Limitations of this study include the lack of associated clinical information such as diagnosis, medication regimen, and concurrent surgeries. Additionally, reliability indices and test-rest limits were not available in this dataset. As such the GPA could not be reliably replicated. A large number of patients were lost to follow-up as would be expected in a non-study clinical setting. In addition, this analysis was performed on a large retrospective database from a single clinical center and may not generalize to other populations. As previously described, this cohort includes all patients at the University of Washington who underwent VF testing. The inclusion of glaucoma suspect patients and unreliable tests would presumably increase the sample size calculations, but the AI driven model was better at selecting visual fields at risk of progression compared to subgroup analysis of patients with known risk factors for VF progression. Furthermore, the VF testing intervals in this retrospective cohort do not reflect those that can be employed by clinical trials, such as multiple baseline tests, the “wait- and-see” approach, multiple tests on the same day, and trend-based endpoints, which can reduce the sample size required.30,36,38 Future work can include comparison of different criteria for progression such as the GPA and incorporation of clinical information or optic nerve head structural data to improve model prediction.
In conclusion, we demonstrate the promise of AI approaches for identifying populations at higher risk of visual field progression to increase the power of clinical trials and reduce the trial duration or number of patients needed.
Supplementary Material
ACKNOWLEDGEMENTS
Financial Support: NIH/NEI K23EY029246 (Bethesda, MD), NIH/NIA R01AG060942 (Bethesda, MD), NIH/NIA U19AG066567 (Bethesda, MD), Latham Vision Research Innovation Award (Seattle, WA), and an unrestricted grant from Research to Prevent Blindness (New York, NY).
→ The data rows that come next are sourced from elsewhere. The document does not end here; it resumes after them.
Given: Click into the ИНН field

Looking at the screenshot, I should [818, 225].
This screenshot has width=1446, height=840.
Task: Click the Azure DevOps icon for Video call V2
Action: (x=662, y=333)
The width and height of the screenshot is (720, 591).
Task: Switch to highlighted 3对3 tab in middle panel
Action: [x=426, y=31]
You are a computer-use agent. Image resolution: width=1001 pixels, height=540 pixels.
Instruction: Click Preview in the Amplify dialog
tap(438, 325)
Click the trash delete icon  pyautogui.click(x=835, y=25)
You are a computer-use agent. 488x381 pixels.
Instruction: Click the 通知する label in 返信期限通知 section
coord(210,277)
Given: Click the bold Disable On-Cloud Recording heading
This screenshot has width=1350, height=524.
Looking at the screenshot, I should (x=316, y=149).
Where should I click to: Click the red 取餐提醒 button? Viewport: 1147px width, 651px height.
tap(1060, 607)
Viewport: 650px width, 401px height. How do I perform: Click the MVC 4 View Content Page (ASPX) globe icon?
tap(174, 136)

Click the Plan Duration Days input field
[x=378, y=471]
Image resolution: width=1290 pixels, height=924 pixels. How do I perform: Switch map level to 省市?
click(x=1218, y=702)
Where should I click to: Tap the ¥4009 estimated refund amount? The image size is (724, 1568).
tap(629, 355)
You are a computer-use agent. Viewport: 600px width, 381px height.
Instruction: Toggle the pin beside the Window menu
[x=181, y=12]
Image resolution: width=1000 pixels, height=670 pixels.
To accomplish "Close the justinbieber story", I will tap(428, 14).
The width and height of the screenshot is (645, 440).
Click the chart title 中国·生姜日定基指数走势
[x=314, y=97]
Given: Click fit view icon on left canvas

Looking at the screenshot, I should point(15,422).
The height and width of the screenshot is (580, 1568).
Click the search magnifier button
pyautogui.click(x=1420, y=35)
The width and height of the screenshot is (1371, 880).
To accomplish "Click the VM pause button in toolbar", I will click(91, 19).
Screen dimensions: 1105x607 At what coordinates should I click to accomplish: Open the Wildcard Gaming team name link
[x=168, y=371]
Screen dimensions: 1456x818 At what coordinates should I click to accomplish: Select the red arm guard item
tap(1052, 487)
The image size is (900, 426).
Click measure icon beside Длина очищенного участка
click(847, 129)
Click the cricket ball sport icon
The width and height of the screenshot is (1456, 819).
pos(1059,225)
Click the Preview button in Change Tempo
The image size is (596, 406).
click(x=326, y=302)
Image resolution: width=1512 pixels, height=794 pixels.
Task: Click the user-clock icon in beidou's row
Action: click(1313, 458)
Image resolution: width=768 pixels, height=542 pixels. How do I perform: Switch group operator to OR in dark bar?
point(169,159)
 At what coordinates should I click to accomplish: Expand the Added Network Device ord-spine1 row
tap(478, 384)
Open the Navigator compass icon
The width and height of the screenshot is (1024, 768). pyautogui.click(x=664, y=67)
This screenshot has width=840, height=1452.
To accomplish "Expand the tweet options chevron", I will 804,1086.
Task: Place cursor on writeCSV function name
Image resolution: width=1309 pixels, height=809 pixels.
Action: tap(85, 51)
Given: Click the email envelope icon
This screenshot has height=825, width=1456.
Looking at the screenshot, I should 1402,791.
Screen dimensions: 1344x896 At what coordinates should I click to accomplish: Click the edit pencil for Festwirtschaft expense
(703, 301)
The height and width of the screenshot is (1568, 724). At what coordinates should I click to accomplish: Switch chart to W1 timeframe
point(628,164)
The sponsors / funding organizations had no role in the design or conduct of this research.
Financial Disclosures: Dr. G. Montesano is a consultant for CenterVue SpA; Dr. D P. Crabb reports consultancy agreements with Apellis, Santen, Centervue, Medisoft, grants from Allergan, Apellis, Santen, speaker fees from Allergan, Santen, THEA, all outside of the submitted work. Dr. A. Lee reports support from the US Food and Drug Administration, grants from Santen, Carl Zeiss Meditec, and Novartis, personal fees from Genentech, Topcon, and Verana Health, outside of the submitted work; This article does not reflect the opinions of the Food and Drug Administration.